- _Work required_: Tally the lines in the entries below where the string "will" occurs. Reply with the total alone.

(Stored dataset items)
++++++++

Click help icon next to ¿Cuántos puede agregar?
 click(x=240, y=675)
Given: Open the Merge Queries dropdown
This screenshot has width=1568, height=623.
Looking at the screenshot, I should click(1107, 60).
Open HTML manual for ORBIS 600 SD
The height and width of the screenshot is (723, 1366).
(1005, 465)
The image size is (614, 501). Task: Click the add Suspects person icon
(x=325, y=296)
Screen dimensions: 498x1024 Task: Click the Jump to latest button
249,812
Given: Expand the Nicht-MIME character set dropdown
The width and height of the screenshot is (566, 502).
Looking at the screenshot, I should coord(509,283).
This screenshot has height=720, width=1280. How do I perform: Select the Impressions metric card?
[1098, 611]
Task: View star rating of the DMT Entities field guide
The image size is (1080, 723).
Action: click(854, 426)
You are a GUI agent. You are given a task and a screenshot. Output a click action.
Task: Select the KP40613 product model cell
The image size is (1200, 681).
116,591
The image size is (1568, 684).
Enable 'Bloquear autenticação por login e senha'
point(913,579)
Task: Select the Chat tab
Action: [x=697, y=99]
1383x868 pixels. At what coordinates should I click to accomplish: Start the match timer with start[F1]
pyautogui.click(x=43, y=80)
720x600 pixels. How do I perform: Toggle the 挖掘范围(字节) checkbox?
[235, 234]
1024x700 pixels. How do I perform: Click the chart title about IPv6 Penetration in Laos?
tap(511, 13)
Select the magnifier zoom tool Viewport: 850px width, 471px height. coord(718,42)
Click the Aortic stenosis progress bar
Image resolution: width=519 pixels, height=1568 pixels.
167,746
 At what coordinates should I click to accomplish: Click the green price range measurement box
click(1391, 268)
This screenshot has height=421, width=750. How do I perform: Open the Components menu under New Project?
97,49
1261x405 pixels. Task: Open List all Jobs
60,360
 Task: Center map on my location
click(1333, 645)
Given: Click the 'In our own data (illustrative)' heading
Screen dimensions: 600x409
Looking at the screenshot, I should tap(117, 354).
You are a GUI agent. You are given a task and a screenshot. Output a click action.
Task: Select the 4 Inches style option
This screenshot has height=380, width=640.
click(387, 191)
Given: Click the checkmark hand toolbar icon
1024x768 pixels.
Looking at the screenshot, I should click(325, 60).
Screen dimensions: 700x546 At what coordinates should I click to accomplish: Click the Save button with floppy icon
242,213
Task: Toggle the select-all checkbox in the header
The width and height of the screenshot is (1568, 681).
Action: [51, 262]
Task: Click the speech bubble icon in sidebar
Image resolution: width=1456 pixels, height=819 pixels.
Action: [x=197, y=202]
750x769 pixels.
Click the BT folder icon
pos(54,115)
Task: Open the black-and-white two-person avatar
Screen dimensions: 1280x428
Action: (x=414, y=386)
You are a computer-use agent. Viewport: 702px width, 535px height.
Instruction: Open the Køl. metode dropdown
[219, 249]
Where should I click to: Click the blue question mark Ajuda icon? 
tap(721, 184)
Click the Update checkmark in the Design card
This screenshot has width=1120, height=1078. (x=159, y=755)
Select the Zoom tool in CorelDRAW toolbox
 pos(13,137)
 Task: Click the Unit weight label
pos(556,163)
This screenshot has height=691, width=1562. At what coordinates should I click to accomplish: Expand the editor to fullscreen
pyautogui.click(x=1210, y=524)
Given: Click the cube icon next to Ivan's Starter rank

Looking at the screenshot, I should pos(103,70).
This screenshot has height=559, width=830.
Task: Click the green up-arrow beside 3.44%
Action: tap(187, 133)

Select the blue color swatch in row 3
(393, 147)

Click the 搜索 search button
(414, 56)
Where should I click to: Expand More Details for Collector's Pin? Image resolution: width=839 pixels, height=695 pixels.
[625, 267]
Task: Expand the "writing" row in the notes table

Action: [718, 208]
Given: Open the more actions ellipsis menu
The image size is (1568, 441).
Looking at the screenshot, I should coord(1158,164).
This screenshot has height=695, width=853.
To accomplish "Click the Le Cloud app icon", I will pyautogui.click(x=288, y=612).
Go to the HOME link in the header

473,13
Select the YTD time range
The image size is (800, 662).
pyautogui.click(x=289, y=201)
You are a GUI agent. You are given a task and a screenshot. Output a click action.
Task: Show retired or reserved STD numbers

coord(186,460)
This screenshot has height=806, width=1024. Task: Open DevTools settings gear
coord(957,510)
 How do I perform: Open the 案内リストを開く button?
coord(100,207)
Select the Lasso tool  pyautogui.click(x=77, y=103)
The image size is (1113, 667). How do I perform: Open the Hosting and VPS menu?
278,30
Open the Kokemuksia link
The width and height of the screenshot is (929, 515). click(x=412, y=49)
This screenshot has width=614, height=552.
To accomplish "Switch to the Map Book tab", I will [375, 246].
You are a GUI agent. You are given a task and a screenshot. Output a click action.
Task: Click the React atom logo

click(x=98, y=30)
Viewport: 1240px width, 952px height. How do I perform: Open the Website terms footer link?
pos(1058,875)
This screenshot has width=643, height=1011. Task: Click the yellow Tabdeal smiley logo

++++++++

- _Written answer_: 2